POTONGAN TEKS =>
____________
Aborsi
Kewenangan KPK
M Rizqi Azmi ; Staf Ahli Komisi III DPR RI
|
REPUBLIKA,
09 Oktober 2012
Arti harfiah dari korupsi ialah kebusukan, keburukan, kebejatan,
ketidakjujuran, dapat disuap, tidak bermoral, penyimpangan dari kesucian,
kata-kata atau ucapan yang menghina atau memfitnah. Positioning korupsi sebagai extraordinary
crime, menjadikan pencegahan dan pemberantasan korupsi harus ditempuh
dengan cara-cara yang luar biasa.
Sebagaimana hasil dari UN
Convention Against Corruption 2003, di antaranya, menyatakan bahwa korupsi
adalah ancaman bagi keamanan dan kestabilan masyarakat, merusak nilainilai dan
lembaga-lembaga demokrasi, merusak nilai-nilai moral dan keadilan, membahayakan
“pembangunan yang berkelanjutan” dan rule
of law, serta mengancam stabilitas politik. Korupsi akan menimbulkan multiple effect.
Bentuk Rekayasa
RUU KPK merupakan sebuah langkah penting untuk mendukung
proses pemberantasan korupsi yang efektif dan efisien. Bila memang mendukung maksud
dan tujuan ini maka RUU harus lebih baik dari undang-undang tentang pemberantasan
korupsi yang sudah ada.
Pembahasan RUU Komisi Pemberantasan Tindak Pidana Korupsi
merupakan isu yang cukup panas dan sedang menjadi perhatian publik. Terdapat resistensi
dari beberapa kalangan yang kurang sependapat atas rencana perubahan
undang-undang tersebut.
Hal ini merupakan bagian dari dinamisasi masyarakat yang
harus juga menjadi perhatian bagi para legislator dalam melakukan perbaikan
undang-undang. Agar, revisi undang-undang yang dilaksanakan akan searah dengan harapan
dalam upaya mewujudkan aspek keadilan masyarakat. Semangat dari revisi ini
haruslah ditujukan untuk memberikan penguatan terhadap kelembagaan KPK, yang
tak lain bertujuan untuk mempercepat akselerasi pemberantasan korupsi di negeri
ini.
____________
Entri data yang terkumpul
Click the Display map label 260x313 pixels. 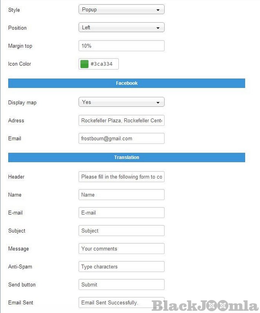[22, 102]
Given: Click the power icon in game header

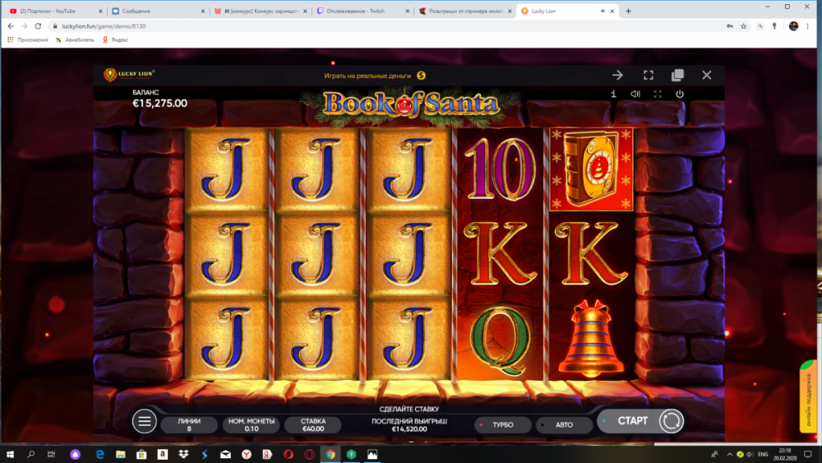Looking at the screenshot, I should [680, 94].
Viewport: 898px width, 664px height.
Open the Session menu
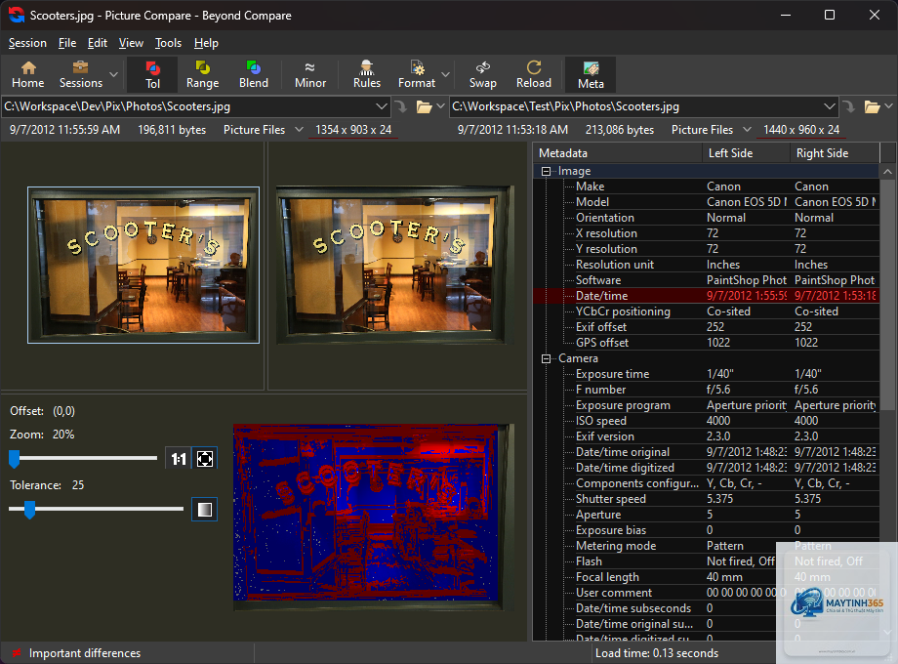coord(27,43)
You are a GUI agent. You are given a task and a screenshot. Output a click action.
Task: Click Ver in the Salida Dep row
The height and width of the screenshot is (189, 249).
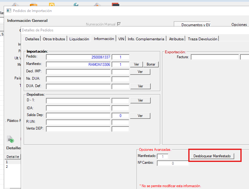coord(140,116)
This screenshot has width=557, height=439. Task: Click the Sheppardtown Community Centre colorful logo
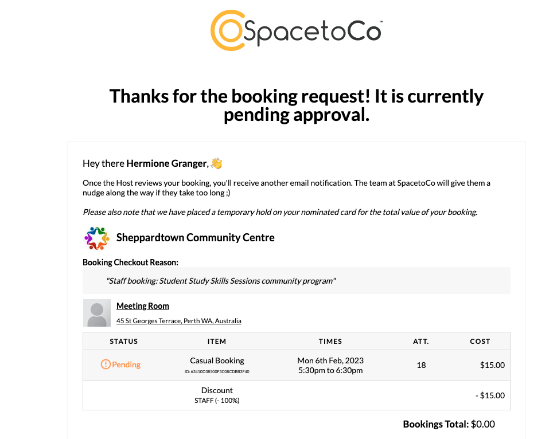[x=96, y=238]
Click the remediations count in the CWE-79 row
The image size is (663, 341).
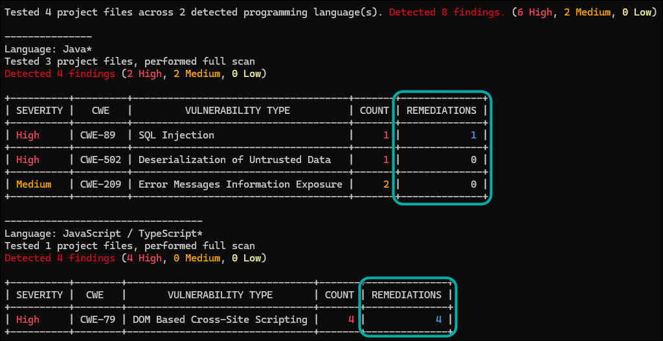click(438, 320)
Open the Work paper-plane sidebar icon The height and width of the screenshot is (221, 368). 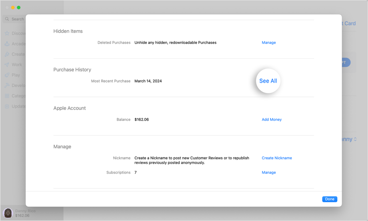tap(7, 64)
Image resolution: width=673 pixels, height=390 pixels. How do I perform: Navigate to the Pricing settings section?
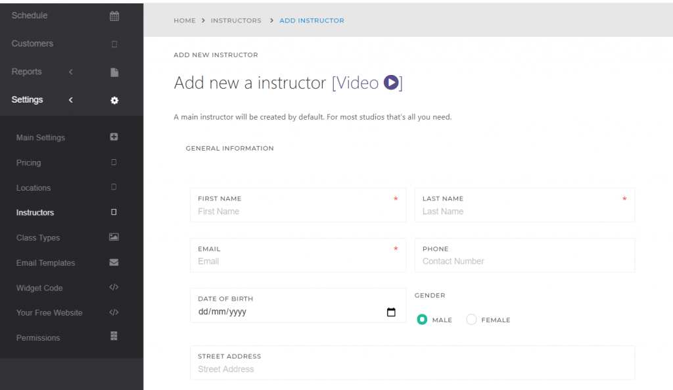point(28,162)
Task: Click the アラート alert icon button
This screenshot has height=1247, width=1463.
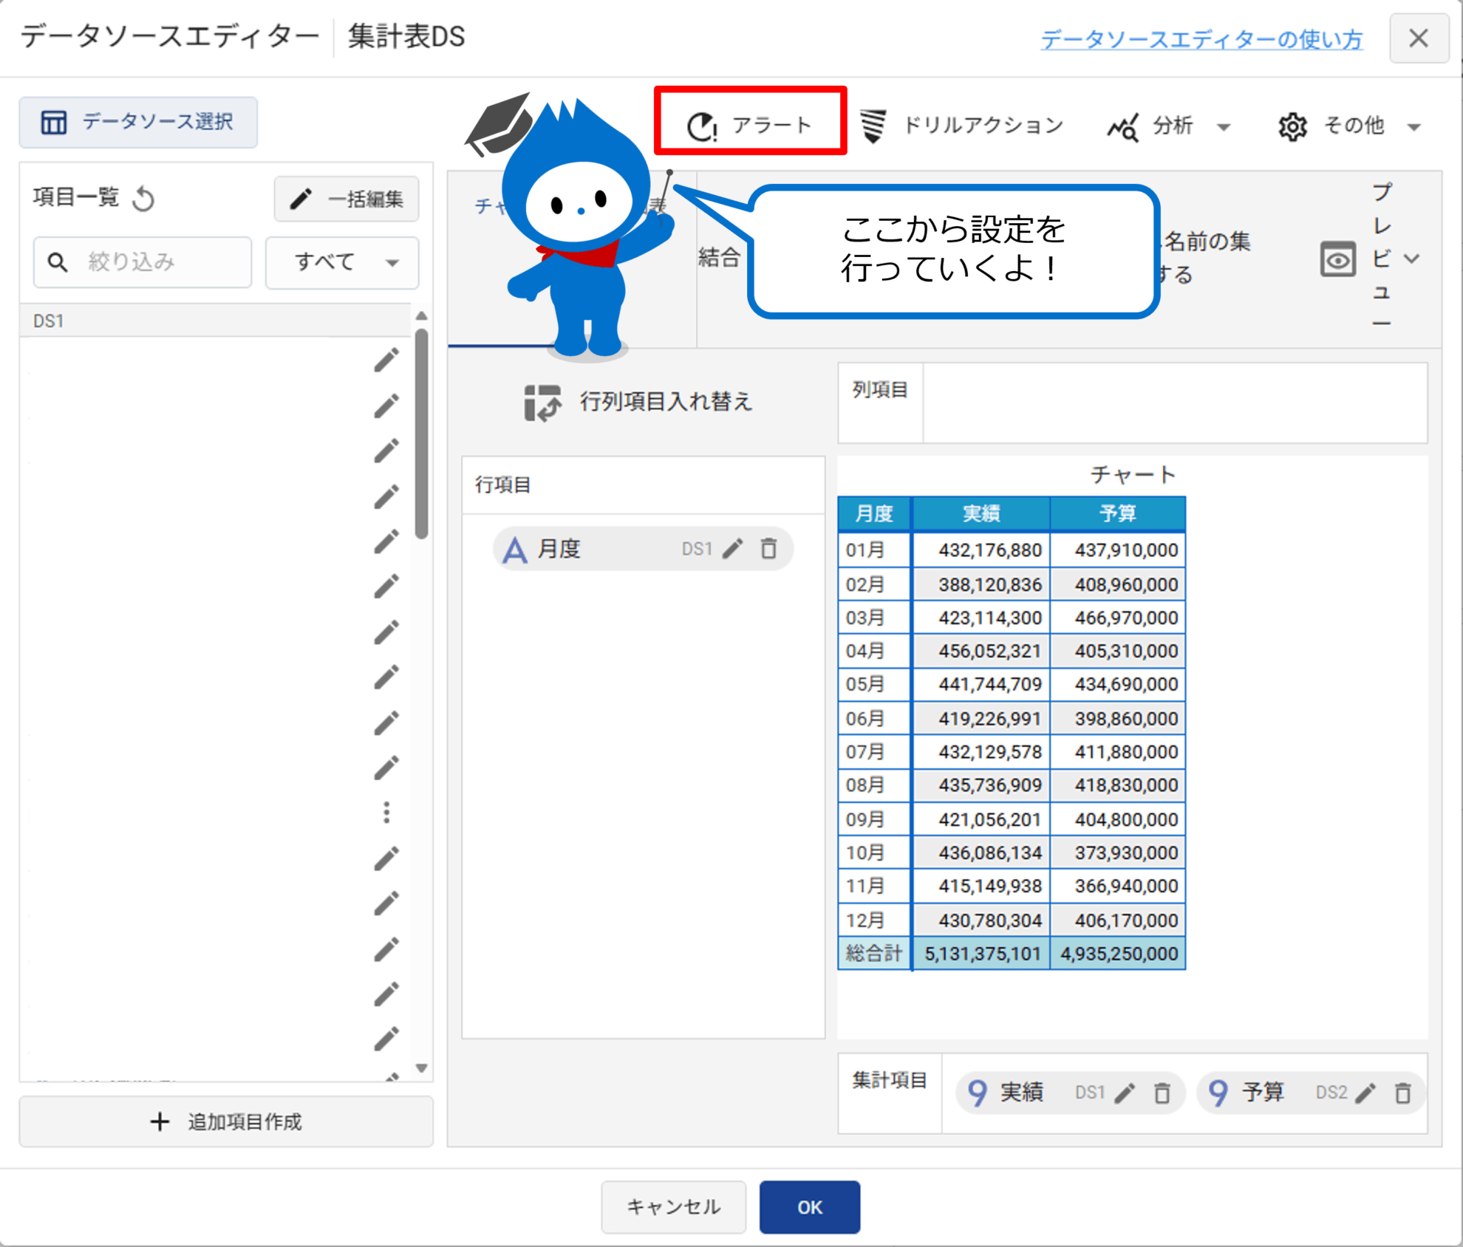Action: pos(702,126)
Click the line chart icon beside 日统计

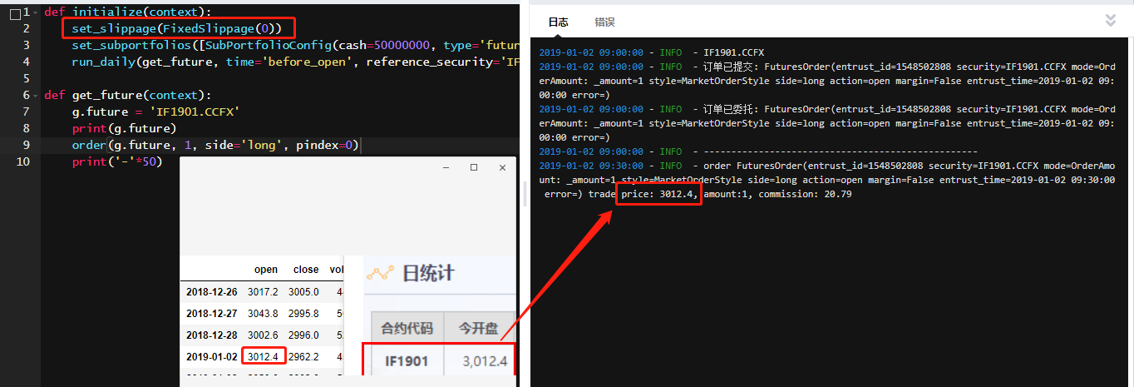380,273
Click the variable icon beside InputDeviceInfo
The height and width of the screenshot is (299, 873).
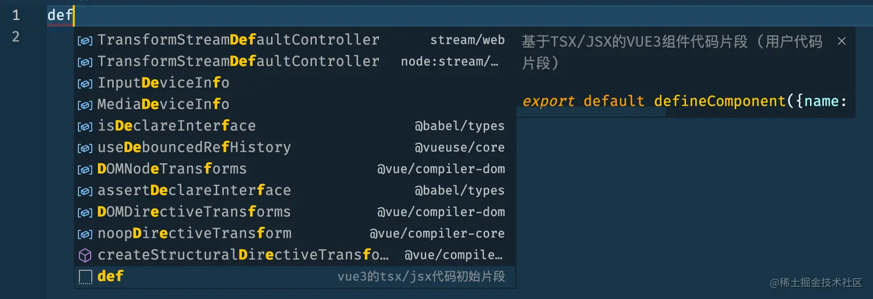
____________
SOAL 1 =>
Dalam teks tentang kewenangan KPK, mengapa para legislator perlu memperhatikan penolakan dari sebagian kalangan terhadap rencana perubahan undang-undang KPK? Jelaskan dalam satu sampai tiga kalimat.
SOAL 2 =>
Jawab pertanyaan berikut berdasarkan teks tentang kewenangan KPK.
(a) Menurut hasil UN Convention Against Corruption 2003, korupsi adalah ancaman bagi apa?
(b) RUU KPK harus lebih baik dari apa?
(c) Semangat revisi itu harus ditujukan untuk apa?

JAWABAN 1 =>
Teks menyebut penolakan itu sebagai bagian dari dinamisasi masyarakat yang harus diperhatikan legislator saat memperbaiki undang-undang. Tujuannya agar revisi undang-undang searah dengan harapan dalam upaya mewujudkan keadilan masyarakat.

JAWABAN 2 =>
(a) Keamanan dan kestabilan masyarakat.
(b) Undang-undang tentang pemberantasan korupsi yang sudah ada.
(c) Memberikan penguatan terhadap kelembagaan KPK.